Recent Low Trading Volumes

Recently, trading volumes in China’s stock market have been unusually low. Last week, the average daily trading volume in the A-share market was just 520 billion yuan, with volumes falling below 500 billion yuan on August 13 and 14. From a funding perspective, the low trading volumes indicate increased caution among buyers and sellers.

Historical Context

Historically, there have been three periods of low trading volumes in China’s stock market, occurring in 2004-2005, 2011-2014, and 2018-2019. Each time, the market rebounded following the resolution of the primary issues driving the downturn.

2004-2005

Issues with the A-share market’s structure became apparent, and the introduction of share reform marked a turning point. On April 29, 2005, the China Securities Regulatory Commission (CSRC) issued a notice initiating pilot reforms to address the problem of non-tradable shares, signaling the government’s commitment to resolving a major institutional challenge facing the market.

2011-2014

Both internal economic momentum and policy stimulus were weak, leading to concerns about the strength of economic recovery. It wasn’t until July 2014 that increased measures to stabilize growth became a catalyst for breaking out of the low trading volumes. Starting in 2011, monetary tightening took effect, and GDP growth slowed, increasing investor concerns about economic stability. Despite a gradual easing of monetary policy and sustained pro-growth policies, market confidence remained low due to:

  • The National People’s Congress setting a GDP growth target of 7.5%, which was lower than market expectations.
  • Unchanged regulatory direction for the property market.

After the policy bottom was established in September 2012, positive economic data helped stabilize and boost the market.
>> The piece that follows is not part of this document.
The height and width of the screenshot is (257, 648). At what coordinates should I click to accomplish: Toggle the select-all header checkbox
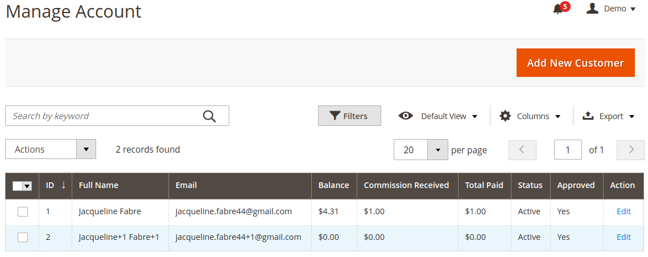point(18,186)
However, the market failed to maintain its upward trend in March 2013, entering a period of volatility. The subsequent bull market in 2014-2015 was primarily driven by growing expectations of reforms and the influx of new capital.

2018-2019

Overseas risks, primarily trade tensions and U.S. stock market corrections, were the main drivers of negative market sentiment. As geopolitical risks eased, trading volumes and prices rose.

2023-2024

Currently, weak domestic economic fundamentals are the primary constraint on the market, with overseas risks playing a secondary role. The demand for evidence of economic recovery is stronger than in previous periods, with a critical observation point expected in the third quarter of 2024.